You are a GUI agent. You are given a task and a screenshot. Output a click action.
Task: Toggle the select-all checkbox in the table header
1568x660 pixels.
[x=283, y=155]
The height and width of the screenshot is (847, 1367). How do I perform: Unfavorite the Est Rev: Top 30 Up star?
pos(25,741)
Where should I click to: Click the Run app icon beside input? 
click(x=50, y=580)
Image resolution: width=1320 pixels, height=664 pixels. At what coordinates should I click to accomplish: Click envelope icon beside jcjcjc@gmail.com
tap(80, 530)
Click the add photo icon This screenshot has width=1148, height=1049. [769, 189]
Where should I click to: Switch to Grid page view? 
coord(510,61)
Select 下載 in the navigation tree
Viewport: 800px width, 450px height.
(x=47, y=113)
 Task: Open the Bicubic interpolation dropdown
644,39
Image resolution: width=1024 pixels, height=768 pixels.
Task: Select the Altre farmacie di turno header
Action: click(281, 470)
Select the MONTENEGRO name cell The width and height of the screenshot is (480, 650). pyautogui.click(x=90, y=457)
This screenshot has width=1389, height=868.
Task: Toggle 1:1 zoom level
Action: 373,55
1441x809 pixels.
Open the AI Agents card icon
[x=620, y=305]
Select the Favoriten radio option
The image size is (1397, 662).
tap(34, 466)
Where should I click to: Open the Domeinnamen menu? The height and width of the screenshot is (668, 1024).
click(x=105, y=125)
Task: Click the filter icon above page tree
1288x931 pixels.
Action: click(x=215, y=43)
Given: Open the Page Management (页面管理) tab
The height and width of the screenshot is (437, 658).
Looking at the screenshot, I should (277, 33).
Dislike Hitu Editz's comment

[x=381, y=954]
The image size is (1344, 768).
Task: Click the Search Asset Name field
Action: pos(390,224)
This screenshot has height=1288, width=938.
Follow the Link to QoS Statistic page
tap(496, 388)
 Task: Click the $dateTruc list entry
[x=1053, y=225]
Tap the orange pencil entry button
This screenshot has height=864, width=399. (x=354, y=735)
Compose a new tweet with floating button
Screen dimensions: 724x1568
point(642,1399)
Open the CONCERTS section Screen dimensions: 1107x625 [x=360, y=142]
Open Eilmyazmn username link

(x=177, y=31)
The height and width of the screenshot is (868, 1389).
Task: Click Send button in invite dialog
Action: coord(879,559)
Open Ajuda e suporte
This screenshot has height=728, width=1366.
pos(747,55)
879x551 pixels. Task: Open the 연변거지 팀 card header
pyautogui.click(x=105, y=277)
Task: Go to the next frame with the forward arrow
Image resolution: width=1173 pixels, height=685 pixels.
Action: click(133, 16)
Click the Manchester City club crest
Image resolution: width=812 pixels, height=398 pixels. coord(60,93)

**EXERCISE PROMPT**. After locating the line that holds "Select the MONTENEGRO", print it and each line after it through the end of the data, exactly as it stands.

**SOLUTION**.
Select the MONTENEGRO name cell The width and height of the screenshot is (480, 650). pyautogui.click(x=90, y=457)
This screenshot has width=1389, height=868.
Task: Toggle 1:1 zoom level
Action: 373,55
1441x809 pixels.
Open the AI Agents card icon
[x=620, y=305]
Select the Favoriten radio option
The image size is (1397, 662).
tap(34, 466)
Where should I click to: Open the Domeinnamen menu? The height and width of the screenshot is (668, 1024).
click(x=105, y=125)
Task: Click the filter icon above page tree
1288x931 pixels.
Action: click(x=215, y=43)
Given: Open the Page Management (页面管理) tab
The height and width of the screenshot is (437, 658).
Looking at the screenshot, I should (277, 33).
Dislike Hitu Editz's comment

[x=381, y=954]
The image size is (1344, 768).
Task: Click the Search Asset Name field
Action: pos(390,224)
This screenshot has height=1288, width=938.
Follow the Link to QoS Statistic page
tap(496, 388)
 Task: Click the $dateTruc list entry
[x=1053, y=225]
Tap the orange pencil entry button
This screenshot has height=864, width=399. (x=354, y=735)
Compose a new tweet with floating button
Screen dimensions: 724x1568
point(642,1399)
Open the CONCERTS section Screen dimensions: 1107x625 [x=360, y=142]
Open Eilmyazmn username link

(x=177, y=31)
The height and width of the screenshot is (868, 1389).
Task: Click Send button in invite dialog
Action: coord(879,559)
Open Ajuda e suporte
This screenshot has height=728, width=1366.
pos(747,55)
879x551 pixels. Task: Open the 연변거지 팀 card header
pyautogui.click(x=105, y=277)
Task: Go to the next frame with the forward arrow
Image resolution: width=1173 pixels, height=685 pixels.
Action: click(133, 16)
Click the Manchester City club crest
Image resolution: width=812 pixels, height=398 pixels. coord(60,93)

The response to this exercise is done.